*** Material provided

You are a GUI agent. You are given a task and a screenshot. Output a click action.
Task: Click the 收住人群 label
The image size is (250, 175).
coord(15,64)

******
*** Material provided

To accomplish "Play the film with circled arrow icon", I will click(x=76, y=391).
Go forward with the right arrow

******

▶ _Exercise objective_
Tally up the lines above containing "arrow"; the number is the full answer.

▶ _Answer_
2